Streams to the rescue
Streams solve this problem by removing the memory limitation of traditional approaches. By utilising a stream we can process a file byte by byte rather than loading the entire thing into memory. This means even with that 5GB file we won't run out of memory.
Take a common problem for us. Zipping large video files. Here each video could run up to many gigabytes in size. But our lambdas could have a memory limit of 512mb (depending on size).
const fs = require('fs')
const archiver = require('archiver')
// Create a read stream to two large videos
const input1 = fs.createReadStream('./files/large-video1.mp4') // 1GB video
const input2 = fs.createReadStream('./files/large-video2.mp4') // 1GB video
// Create a write stream to our destination zip
const output = fs.createWriteStream('./output.zip')
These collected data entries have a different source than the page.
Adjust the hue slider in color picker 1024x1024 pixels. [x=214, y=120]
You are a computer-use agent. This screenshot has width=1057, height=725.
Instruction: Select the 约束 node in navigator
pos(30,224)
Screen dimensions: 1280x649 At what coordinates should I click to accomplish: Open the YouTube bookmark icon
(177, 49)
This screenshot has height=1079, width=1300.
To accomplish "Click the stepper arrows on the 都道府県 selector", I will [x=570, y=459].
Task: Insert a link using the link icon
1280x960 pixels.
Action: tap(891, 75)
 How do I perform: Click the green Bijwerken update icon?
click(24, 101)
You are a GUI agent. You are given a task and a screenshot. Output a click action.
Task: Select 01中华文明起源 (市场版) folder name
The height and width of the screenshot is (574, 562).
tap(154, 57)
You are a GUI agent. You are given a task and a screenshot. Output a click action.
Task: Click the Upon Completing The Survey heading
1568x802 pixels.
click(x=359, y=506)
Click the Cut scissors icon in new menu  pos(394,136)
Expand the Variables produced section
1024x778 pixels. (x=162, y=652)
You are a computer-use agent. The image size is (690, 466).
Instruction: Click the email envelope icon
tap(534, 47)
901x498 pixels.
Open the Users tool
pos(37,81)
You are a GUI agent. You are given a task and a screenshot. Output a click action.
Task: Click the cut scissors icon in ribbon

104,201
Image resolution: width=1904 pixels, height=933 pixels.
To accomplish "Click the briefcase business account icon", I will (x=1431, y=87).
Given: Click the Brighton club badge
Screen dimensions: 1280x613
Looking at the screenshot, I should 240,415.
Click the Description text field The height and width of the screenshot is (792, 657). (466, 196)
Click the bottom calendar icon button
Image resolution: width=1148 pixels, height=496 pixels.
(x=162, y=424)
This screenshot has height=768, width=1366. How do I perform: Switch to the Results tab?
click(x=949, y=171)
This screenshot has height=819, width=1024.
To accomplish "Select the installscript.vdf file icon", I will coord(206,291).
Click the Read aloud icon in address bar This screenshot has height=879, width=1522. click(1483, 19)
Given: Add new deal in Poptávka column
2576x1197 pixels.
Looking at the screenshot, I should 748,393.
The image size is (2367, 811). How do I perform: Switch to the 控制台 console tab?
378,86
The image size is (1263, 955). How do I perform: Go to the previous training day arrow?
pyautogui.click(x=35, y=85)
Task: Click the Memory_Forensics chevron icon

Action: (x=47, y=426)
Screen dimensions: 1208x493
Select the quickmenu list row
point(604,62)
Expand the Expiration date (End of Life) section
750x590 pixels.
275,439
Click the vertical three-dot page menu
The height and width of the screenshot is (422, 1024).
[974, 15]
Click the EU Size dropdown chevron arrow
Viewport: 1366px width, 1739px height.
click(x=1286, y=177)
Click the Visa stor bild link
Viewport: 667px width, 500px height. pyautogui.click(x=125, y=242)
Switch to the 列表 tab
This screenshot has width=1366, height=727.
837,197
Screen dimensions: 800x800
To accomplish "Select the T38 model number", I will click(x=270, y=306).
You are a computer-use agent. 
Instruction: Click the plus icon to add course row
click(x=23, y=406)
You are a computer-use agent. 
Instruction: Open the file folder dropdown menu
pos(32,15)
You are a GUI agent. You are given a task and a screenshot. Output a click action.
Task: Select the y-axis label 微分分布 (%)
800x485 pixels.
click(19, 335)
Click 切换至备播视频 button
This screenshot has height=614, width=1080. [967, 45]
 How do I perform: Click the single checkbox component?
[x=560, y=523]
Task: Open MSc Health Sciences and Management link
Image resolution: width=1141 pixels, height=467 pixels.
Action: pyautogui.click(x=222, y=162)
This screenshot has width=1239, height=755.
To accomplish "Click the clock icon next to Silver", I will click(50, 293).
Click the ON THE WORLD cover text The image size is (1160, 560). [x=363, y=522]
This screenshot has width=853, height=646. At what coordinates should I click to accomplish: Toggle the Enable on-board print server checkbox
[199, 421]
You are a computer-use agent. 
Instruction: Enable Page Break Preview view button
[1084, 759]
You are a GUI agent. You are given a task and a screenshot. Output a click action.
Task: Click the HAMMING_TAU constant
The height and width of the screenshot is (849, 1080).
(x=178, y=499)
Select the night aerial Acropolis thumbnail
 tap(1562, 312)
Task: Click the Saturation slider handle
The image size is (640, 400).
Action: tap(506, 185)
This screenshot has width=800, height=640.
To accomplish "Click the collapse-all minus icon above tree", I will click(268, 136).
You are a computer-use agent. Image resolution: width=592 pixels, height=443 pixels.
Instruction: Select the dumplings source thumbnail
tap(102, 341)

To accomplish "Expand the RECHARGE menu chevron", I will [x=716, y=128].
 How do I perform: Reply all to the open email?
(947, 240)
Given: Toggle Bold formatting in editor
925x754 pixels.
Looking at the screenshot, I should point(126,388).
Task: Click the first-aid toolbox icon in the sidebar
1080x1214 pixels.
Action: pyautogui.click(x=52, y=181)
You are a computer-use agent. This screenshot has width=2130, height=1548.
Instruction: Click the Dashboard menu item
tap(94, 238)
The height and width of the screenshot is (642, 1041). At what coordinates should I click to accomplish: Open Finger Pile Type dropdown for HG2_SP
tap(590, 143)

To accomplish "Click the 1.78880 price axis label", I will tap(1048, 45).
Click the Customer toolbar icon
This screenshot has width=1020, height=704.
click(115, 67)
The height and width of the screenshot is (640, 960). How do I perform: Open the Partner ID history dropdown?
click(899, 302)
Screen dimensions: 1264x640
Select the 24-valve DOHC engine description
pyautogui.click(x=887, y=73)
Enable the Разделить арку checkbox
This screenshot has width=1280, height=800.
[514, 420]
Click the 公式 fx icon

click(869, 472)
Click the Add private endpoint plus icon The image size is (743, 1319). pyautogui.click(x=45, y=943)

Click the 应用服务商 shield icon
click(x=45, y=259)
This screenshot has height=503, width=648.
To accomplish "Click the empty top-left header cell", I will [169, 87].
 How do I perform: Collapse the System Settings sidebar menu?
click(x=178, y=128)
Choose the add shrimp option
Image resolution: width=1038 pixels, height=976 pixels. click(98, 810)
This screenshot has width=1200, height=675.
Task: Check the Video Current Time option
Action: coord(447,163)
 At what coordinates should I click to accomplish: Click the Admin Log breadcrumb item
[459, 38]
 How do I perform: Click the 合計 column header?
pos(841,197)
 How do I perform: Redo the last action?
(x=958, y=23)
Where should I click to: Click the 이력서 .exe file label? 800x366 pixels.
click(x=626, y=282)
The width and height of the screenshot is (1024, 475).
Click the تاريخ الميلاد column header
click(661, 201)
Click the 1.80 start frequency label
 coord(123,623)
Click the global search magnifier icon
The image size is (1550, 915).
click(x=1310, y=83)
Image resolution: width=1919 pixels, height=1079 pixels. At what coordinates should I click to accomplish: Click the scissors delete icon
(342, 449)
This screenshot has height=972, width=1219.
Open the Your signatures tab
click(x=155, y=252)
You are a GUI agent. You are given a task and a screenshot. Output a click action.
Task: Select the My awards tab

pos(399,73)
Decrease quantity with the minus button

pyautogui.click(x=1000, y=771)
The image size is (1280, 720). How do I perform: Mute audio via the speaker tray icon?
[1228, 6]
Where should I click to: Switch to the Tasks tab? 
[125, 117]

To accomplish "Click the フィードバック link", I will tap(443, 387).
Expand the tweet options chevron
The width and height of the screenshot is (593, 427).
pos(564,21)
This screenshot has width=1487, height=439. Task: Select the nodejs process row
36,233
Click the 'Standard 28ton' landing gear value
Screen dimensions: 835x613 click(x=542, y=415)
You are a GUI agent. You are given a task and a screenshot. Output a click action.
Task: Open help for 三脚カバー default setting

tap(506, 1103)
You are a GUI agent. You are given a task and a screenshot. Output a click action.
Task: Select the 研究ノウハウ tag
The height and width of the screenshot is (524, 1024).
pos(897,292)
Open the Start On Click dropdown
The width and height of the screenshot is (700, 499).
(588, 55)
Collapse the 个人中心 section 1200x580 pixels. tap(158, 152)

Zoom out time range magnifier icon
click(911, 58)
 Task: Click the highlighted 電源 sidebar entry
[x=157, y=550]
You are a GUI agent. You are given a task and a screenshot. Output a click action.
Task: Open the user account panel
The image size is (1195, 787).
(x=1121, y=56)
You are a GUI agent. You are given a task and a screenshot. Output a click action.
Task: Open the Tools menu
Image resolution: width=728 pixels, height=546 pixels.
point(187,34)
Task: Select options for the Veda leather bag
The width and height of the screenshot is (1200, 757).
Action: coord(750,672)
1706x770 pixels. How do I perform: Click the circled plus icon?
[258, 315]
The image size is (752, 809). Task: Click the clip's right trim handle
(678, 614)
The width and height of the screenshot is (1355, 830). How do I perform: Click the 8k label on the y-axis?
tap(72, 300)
// Initialize the archiver which will pipe the zip
const archive = archiver('zip', {
zlib: { level: 9 }, // Sets the compression level.
})
// Add our video files to the zip
archive.append(input1, { name: 'large-video1.mp4' })
archive.append(input2, { name: 'large-video2.mp4' })
// Once everything is setup we finally begin the zipping process.
archive.finalize()
Despite proccessing 2GB of video this script will run with just 5MB of memory :D
node --max-old-space-size=5 index.js
Scaling and costs
Let's compare the cost of streaming to non-streaming approaches. In our example above let's stick to the assumption we are using a lambda with 512MB of memory and processing 2GB of data.
Streaming:
512MB -> $0.0000000083
Non-Streaming
2048 -> $0.0000000333
Here the non streaming approach would be 4x more expensive (333/83 = 4)
But most importantly streaming scales. It doesnt matter if our video was 1MB or 10GB, the memory limit would never be hit.
Now that helps me sleep at night.